***** Entradas disponibles

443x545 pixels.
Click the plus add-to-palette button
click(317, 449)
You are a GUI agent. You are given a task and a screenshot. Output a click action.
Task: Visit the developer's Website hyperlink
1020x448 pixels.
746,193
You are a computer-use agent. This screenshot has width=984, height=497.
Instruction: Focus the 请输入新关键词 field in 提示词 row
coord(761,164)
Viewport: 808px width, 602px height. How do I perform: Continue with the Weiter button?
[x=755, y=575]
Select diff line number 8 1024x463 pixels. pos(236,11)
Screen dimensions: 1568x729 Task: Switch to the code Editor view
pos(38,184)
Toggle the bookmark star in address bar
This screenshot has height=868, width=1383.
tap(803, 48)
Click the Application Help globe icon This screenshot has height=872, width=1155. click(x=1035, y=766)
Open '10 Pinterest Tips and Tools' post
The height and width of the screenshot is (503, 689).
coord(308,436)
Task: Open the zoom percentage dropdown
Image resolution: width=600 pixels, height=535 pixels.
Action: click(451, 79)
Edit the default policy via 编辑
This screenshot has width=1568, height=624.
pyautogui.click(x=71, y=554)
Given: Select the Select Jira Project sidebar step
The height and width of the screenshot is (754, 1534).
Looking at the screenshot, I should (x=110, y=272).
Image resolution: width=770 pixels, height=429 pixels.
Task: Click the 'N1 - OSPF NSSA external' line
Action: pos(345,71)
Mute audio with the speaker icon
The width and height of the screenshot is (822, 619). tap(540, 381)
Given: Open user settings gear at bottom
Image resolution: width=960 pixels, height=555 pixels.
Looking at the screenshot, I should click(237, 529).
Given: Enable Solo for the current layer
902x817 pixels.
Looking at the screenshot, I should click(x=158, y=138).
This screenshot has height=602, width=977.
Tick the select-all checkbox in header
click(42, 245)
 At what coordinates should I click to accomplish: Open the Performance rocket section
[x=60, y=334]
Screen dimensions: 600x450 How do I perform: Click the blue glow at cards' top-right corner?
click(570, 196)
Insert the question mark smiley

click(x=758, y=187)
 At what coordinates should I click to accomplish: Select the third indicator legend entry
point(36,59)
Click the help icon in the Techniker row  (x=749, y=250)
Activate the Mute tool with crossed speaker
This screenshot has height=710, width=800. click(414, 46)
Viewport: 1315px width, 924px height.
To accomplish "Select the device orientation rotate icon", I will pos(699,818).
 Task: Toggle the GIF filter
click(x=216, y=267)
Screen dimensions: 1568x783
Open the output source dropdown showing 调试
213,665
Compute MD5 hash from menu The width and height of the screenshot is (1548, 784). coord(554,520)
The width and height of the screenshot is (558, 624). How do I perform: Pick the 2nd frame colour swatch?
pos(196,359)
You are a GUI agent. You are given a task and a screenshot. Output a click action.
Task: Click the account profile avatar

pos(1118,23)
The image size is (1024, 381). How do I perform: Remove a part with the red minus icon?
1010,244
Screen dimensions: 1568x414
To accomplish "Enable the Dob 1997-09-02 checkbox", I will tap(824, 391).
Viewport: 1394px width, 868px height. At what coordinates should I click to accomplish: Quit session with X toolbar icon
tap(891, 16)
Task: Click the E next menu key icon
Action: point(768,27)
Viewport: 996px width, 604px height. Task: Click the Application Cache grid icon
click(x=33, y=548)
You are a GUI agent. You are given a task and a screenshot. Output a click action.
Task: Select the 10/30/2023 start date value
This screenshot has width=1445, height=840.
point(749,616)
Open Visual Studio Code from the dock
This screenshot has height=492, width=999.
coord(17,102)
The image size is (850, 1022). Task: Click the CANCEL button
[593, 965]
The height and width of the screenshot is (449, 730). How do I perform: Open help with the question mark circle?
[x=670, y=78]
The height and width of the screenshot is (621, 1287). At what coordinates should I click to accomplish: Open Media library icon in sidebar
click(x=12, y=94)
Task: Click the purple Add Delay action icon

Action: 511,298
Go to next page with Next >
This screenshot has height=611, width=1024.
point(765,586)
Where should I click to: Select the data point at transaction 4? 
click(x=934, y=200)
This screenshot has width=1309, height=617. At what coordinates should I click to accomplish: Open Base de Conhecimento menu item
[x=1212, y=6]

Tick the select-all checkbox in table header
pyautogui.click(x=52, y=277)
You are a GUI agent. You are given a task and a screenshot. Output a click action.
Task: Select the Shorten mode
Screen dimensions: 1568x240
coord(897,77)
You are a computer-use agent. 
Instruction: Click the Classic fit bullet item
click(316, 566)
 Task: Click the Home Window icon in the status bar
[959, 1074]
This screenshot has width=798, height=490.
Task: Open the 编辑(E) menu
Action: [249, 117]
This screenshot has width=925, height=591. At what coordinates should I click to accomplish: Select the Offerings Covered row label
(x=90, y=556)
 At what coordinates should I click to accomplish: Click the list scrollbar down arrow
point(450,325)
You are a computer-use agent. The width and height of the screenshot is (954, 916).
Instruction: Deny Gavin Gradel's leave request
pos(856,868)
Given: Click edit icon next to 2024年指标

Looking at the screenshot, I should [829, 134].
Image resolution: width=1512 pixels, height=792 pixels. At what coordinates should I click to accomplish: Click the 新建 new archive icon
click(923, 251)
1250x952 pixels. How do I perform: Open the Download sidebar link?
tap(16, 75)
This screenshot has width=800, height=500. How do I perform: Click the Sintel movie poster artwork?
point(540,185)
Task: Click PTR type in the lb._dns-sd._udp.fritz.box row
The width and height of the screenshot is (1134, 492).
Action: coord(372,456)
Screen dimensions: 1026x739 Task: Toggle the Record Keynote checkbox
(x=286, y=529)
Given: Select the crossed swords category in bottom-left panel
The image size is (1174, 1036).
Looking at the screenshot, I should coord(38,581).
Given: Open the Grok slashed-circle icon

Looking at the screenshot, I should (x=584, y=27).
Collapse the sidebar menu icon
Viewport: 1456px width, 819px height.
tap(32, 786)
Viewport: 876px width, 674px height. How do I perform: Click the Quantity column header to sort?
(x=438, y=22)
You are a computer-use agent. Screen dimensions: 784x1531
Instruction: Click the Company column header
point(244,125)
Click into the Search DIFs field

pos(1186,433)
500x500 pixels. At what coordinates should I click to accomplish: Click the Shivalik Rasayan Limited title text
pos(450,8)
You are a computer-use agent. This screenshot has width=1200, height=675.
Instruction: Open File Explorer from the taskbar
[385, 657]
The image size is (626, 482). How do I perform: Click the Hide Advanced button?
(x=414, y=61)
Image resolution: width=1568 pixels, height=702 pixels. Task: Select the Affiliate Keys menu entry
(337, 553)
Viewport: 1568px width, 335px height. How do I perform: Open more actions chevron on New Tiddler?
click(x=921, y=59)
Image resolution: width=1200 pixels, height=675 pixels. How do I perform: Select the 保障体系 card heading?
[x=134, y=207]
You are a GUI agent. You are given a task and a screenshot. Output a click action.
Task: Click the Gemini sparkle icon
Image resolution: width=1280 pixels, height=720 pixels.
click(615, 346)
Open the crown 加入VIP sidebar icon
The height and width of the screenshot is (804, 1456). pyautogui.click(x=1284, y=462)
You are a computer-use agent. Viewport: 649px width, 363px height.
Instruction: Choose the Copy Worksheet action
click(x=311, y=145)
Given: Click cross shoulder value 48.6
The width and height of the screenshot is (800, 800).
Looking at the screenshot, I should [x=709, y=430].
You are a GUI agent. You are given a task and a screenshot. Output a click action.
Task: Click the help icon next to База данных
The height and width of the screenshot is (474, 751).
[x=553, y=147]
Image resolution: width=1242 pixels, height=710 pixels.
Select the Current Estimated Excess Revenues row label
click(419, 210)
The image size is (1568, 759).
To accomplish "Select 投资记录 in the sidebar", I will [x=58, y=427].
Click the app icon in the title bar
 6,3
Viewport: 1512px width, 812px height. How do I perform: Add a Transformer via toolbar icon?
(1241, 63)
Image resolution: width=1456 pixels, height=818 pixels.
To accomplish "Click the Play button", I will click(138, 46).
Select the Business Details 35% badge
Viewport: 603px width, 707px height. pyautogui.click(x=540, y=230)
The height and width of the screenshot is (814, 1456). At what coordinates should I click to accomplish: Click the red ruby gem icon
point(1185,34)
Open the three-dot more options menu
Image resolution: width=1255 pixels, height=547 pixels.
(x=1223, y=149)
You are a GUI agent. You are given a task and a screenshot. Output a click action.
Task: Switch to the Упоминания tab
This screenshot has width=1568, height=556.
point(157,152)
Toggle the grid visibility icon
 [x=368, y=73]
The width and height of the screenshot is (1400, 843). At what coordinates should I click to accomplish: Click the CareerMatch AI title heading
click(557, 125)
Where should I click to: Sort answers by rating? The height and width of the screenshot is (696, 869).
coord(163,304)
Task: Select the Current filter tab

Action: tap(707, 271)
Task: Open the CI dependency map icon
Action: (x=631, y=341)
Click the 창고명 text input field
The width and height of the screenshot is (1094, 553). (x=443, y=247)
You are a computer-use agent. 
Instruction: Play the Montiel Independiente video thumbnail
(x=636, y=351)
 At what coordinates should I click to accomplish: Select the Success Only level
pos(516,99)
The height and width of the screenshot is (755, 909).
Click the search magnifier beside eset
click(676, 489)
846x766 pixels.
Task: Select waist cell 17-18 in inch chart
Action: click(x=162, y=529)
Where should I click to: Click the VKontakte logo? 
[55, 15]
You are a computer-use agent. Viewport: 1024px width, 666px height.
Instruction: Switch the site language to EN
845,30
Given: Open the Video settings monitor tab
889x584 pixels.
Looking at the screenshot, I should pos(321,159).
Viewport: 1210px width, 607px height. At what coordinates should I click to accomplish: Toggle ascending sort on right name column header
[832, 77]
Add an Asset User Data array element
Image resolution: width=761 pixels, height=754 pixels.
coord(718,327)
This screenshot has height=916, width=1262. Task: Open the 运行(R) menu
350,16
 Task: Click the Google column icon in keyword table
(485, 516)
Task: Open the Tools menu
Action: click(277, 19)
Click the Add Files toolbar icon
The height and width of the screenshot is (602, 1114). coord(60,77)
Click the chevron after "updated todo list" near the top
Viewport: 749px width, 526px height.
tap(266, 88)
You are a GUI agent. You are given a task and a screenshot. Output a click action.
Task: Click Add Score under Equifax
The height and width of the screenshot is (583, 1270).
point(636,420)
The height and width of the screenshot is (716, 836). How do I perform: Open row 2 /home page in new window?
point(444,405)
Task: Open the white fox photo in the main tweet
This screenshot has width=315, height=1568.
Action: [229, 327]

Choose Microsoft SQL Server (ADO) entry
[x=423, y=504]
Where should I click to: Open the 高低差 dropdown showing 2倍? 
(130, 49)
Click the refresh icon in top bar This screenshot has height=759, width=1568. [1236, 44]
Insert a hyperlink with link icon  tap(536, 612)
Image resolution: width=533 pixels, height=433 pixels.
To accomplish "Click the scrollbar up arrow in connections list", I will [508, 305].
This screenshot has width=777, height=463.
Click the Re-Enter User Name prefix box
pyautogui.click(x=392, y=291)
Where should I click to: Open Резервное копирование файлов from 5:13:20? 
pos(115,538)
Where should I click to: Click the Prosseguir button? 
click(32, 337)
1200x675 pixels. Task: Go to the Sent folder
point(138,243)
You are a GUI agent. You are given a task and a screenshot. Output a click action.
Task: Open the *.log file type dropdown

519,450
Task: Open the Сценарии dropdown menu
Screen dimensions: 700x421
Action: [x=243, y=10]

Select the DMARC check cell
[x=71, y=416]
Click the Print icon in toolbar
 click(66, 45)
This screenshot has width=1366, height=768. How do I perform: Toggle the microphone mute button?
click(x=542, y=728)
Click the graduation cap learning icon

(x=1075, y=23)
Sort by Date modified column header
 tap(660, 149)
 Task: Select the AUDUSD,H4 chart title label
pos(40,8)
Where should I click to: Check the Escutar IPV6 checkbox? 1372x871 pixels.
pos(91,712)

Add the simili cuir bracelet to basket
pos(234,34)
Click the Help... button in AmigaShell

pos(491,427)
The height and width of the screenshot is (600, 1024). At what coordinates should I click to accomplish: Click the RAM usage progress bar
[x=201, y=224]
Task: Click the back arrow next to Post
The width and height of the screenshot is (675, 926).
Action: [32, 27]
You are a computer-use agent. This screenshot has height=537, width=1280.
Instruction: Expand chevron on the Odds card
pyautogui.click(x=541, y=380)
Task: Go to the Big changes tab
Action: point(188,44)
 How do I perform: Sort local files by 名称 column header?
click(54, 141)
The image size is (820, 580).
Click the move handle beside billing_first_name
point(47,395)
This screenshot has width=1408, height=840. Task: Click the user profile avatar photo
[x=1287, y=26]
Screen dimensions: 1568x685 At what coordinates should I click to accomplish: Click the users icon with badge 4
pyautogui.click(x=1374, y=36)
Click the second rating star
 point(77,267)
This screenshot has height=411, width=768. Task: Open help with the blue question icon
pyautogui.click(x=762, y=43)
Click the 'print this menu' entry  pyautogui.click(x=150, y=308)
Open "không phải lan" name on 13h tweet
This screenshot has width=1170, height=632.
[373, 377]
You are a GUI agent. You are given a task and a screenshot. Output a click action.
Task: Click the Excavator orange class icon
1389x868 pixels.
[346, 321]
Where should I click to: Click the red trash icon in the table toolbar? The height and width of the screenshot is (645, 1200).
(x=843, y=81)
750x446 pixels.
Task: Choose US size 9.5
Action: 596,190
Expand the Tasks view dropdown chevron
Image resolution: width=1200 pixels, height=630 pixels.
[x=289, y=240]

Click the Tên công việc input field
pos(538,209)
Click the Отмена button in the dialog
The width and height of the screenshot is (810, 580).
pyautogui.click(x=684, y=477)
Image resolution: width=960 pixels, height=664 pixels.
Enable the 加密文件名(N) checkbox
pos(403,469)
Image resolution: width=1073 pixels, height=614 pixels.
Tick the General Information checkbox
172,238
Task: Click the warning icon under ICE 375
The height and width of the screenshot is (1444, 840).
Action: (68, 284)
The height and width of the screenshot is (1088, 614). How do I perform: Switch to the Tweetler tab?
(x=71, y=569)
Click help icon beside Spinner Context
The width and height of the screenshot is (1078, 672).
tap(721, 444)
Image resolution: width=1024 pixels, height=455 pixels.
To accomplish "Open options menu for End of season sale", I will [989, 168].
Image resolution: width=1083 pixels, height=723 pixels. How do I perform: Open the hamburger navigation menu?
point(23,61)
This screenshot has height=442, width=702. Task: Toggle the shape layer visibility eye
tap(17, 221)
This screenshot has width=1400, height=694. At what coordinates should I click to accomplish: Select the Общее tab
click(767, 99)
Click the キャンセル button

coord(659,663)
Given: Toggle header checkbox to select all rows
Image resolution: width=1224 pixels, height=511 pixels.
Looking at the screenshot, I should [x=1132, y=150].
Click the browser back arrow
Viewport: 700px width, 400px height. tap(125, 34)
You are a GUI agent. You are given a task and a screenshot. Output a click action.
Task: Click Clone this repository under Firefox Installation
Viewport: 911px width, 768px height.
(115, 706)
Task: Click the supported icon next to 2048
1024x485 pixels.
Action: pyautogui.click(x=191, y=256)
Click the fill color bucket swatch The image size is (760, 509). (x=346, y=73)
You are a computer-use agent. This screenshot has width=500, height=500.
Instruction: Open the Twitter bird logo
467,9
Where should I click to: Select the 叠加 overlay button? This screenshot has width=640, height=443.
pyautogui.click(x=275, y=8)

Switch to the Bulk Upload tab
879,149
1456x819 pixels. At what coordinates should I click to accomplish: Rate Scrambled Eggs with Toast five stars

**********

**Objetivo**. Extrae de las entradas cada línea que contenga la palabra "sidebar".

**Solución detallada**.
Given: Select the Select Jira Project sidebar step
The height and width of the screenshot is (621, 1287). At what coordinates should I click to accomplish: Open Media library icon in sidebar
1250x952 pixels. How do I perform: Open the Download sidebar link?
Collapse the sidebar menu icon
Open the crown 加入VIP sidebar icon
To accomplish "Select 投资记录 in the sidebar", I will [x=58, y=427].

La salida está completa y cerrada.